Piatakov smiled to himself. “Why not?” he said.

“Hold the line a moment,”Fanya was saying as Caitlin entered the office. “It’s the M-Cheka,” she told Caitlin, covering the mouthpiece with a palm. “They say they’ve already telephoned once, and someone gave them your name. It’s about Rahima. Her husband’s kicking up a stink in Tashkent, and the Cheka down there have gotten in touch with their comrades up here.”

“Where are Rahima and Laziza?” Caitlin asked Fanya, crossing the room.

“They went to the textile factory with Vera.”

Caitlin took the phone. “This is Comrade Piatakova,” she said. “How can I help you?” As she listened to the male voice at the other end, she relived Rahima’s sudden reappearance the week before, this time in tandem with her younger sister. With all the news she had to impart about events in Turkestan, Rahima had let slip only several days later that she’d left Tashkent in defiance of her husband’s orders. He had told her that he was still regretting her first trip to Moscow and that there was no chance at all of a second.

“She’s not here at the moment,” Caitlin told the M-Cheka voice. “No, she’s quite safe. You can tell her husband so.” She reached for a pile of homemade cigarettes and lit one, grimacing as she inhaled. “What do you expect us to do?” she asked angrily. “Send her back on the next train with instructions to be a dutiful wife? This is not… Yes… very well, I’ll talk to him. Yes, I’ll hold the line.”

She stubbed out the cigarette. “Deputy Chairman Komarov wants to talk to me,” she told Fanya. “Remember him from that orphans’ home?”

“He seemed almost human for a Cheka boss.”

Caitlin grunted. “Ah, Comrade Komarov,” she said into the phone. “Yes, of course I remember you.” She listened. “Tomorrow morning? Very well… No, I’m happy to come to your office—it’ll make a change from my own. Fourteen Bolshaya Lubyanka. Ten o’clock. I’ll be there.”

“It’ll make a change from your own,” Fanya echoed once Caitlin had replaced the earpiece. “So would walking into a tiger’s cage.”
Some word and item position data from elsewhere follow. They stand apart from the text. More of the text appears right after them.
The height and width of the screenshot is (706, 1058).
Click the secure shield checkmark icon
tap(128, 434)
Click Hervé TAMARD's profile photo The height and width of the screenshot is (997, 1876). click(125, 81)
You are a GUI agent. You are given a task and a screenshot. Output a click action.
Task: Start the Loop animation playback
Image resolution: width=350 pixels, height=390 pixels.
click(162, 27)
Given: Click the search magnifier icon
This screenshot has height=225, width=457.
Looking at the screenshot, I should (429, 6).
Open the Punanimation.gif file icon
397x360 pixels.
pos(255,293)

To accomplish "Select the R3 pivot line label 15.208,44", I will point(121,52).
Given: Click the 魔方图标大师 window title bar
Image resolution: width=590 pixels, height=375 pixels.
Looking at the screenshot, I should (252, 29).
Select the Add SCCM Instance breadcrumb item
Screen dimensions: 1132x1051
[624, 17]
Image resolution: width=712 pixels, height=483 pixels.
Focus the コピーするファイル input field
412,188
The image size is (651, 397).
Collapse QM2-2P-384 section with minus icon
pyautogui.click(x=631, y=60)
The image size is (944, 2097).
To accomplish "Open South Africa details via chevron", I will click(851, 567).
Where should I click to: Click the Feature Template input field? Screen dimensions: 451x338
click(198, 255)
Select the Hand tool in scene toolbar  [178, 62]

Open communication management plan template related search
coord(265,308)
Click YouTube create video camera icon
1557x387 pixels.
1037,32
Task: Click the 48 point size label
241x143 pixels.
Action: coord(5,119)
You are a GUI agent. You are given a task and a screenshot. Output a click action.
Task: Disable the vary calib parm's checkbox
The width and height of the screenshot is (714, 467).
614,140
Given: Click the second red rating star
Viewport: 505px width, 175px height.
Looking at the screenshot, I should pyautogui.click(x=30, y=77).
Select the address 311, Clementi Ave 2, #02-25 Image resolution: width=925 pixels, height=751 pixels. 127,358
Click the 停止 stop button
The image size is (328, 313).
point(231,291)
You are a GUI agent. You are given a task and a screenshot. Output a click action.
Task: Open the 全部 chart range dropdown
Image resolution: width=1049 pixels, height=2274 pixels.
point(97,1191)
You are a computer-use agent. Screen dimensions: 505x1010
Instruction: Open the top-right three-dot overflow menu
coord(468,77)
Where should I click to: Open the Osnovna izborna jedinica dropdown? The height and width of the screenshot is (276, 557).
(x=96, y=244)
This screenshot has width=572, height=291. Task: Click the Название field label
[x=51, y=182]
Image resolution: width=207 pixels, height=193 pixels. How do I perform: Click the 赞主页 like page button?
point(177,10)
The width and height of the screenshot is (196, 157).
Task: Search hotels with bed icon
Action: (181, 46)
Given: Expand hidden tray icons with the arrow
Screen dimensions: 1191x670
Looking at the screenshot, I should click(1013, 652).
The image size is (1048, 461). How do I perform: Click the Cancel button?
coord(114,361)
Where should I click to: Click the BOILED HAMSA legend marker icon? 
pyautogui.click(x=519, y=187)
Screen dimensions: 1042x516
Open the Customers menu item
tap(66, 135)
Caitlin smiled. “He suggested we talk through the problem.”

“Fine, but why did you agree to go there?”

“God knows. Because I didn’t want him here. Because I didn’t want him thinking I was scared to. I’m not, you know,” she added.

“I know you’re not. Sometimes I wish you were.”

“You may be right. But as Cheka bosses go—and I admit I haven’t met that many—Komarov seems pretty reasonable. And now I come to think of it, if Kollontai draws a blank, we might take Anna’s story to him. He owes us a favor.”

Next morning Caitlin walked fromthe Zhenotdel offices to Bolshaya Lubyanka, refusing to let her anxieties about the impending interview spoil her mood. It was another beautiful day, the sun shining out of a cloudless sky. Next to the Vladimir Gate, a new billboard had been erected, and a giant poster in three sections was being pasted up. all united in a single front the first two read, and Caitlin paused to see the third one unrolled, taking guesses at what it would say. against lice was unexpected, but unfortunately all too apt.

At the M-Cheka offices, she was shown into Komarov’s empty room and asked to wait by a polite young Chekist. She declined the chair, preferring to stand by the open window overlooking the empty courtyard.

Komarov arrived a few minutes later. His hair was a greyer than it had been in March; his eyes, as she remembered, seemed to have a life of their own.

“I’m sorry to have kept you waiting, comrade,” he said formally. After gesturing her into a chair, he took his own seat behind the desk and offered her a cigarette.

“I’ve only been here a few minutes,” she said, matching his courtesy and accepting the proffered match. His cigarettes were no better made than hers.